Sebab setelah proklamasi, kondisi Jakarta justeru tidak aman akibat serangan bertubi-tubi dan teror dari tentara NICA (Netherland Indies Civil Administration). Adinegoro, wartawan Pewarta Deli saat tiba dari Medan menyebutkan kondisi Jakarta kala itu,"Bukan suasana kemerdekaan."

Adinegoro menggambarkan peristiwa kekacauan di Jakarta oleh para tentara NICA. Teror dan saling serang bukan saja terjadi antara tentara sekutu dengan para pemuda di Jakarta, namun juga menyasar para tokoh. Tercatat pada 20 Desember 1945 pukul 12 siang, rumah Perdana Menteri Sjahrir diobrak-abrik 7 orang NICA.

Baca Juga: DKK Salurkan Bantuan Pembaca Kompas kepada Yayasan Pejuang Kemerdekaan RI Khusus Seroja Timor Timur

Tak menemukan Sjahrir di rumahnya, para tentara mencegat Sjahrir di jalanan. Kala itu, Sjahrir yang tak punya pengawal menyetir sendiri mobilnya. Siang itu, tiba-tiba lima serdadu menyetop dan menembak ke arahnya. Beruntung, hanya kena kap mobil. 

Sjahrir pun terus melaju ke rumahnya di Jalan Jawa no.61. 

Sehari sebelumnya, mobil profesor Soepomo  digedor-gedor di halaman rumahnya pada tengah malam oleh serdadu Belanda. 

Kemudian Wartawati Herawati Diah ditangkap dan diperiksa, tapi kemudian dilepas kembali.

Pada 28 Desember  Belanda menembaki mobil Menteri Penerangan Amir Sjarifuddin. Bukan hanya itu, di akhir tahun 1945 itu, semua instansi yang mengurus layanan umum seperti listrik, air minum dan dan telepon diambilalih NICA. 

Bahkan, pada 29 Desember, kepolisian Indonesia di Jakarta dibubarkan dan dibentuk korps baru bernama Civilian Police (CV) yang anggotanya terdiri dari pribumi, Belanda dan Inggris.

"Keadaan makin hari makin sesak rasanya.

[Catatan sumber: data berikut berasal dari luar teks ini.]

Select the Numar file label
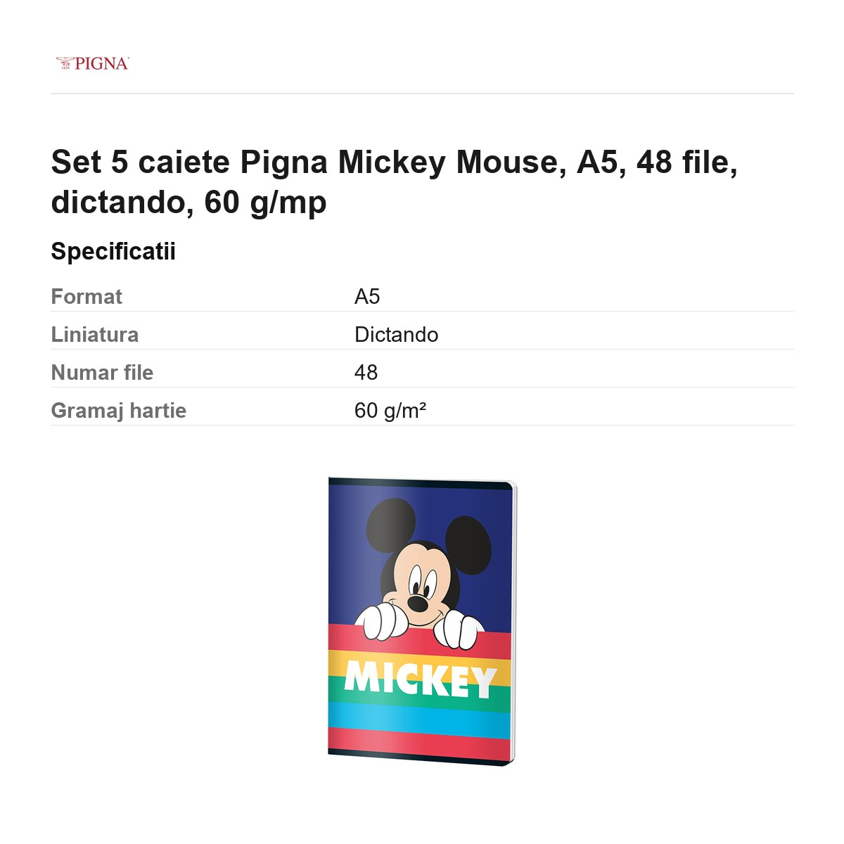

Pertanyaan timbul di kepala para pemimpin Indonesia, apakah Belanda mau menyingkirkan pemimpin-pemimpin Republik supaya dapat menancapkan kekuasaan penjajahannya?" tanya wartawan Rosihan Anwar yang mengisahkan dalam bukunya, Kisah-Kisah Jakarta Setelah Proklamasi.

Baca Juga: Sejarah Hari Ini, 15 Agustus 1945 Proklamasi Kemerdekaan “Pertama” Indonesia di Cirebon


    
Ketika kondisi makin tak terkendali, Tan Malaka mengadakan pertemuan dengan Soekarno dan Hatta. Dalam pertemuan itu, Tan Malaka mengusulkan para pemimpin pindah tempat sebab bila tidak kondisi kedua proklamator itu dalam bahaya.

Sjahrir pun kemudian mengutus Subadio Sasrosatomo (anggota Badan Pekerja KNIP) ke Yogyakarta menemui Sultan Hamengku Buwono IX untuk mempersiapkan kepindahan presiden dan wakil presiden.

Dalam suasana diliputi rahasia, Soekarno-Hatta pun berangkat meninggalkan Jakarta pada 3 Januari 1946 kamis malam.

Menurut catatan Rosihan Anwar, kereta api yang membawa keduanya berhenti di belakang rumah presiden di Jalan Pegangsaan Timur 56. Setelah rombongan naik, kereta bergerak ke Yogyakarta.

Baru keesokan harinya, 4 Januari 1946, rakyat tahu bahwa ibu kota sudah pindah lewat pengumuman yang berbunyi:

Pada tanggal 4 Januari 1946 Pemerintah RI menyiarkan pengumuman sebagai berikut: Berhubungan dengan keadaan di Kota Jakarta pada dewasa ini, pemerintah RI menganggap perlu akan presiden dan wakil presiden berkedudukan di luar Jakarta.

Oleh sebab itu, kemarin presiden presiden dan wakil presiden telah berangkat ke tempat kedudukan yang baru. 

Mr. Amir Sjarifuddin, Menteri Keamanan merangkap Menteri Penerangan, telah meletakkan jabatannya sebagai Menteri Penerangan dan sekarang berkedudukan di Yogyakarta."

Pada 5 Januari Presiden Soekarno berpidato di depan corong RRI tentang kepindahan ibu kota.
Besoknya, diadakan upacara penyambutan oleh Sri Sultan HB IX di Istana Presiden di Yogyakarta. Kedaulatan negara yang terus dirongrong itu, kembali hadir di kota gudeg ini.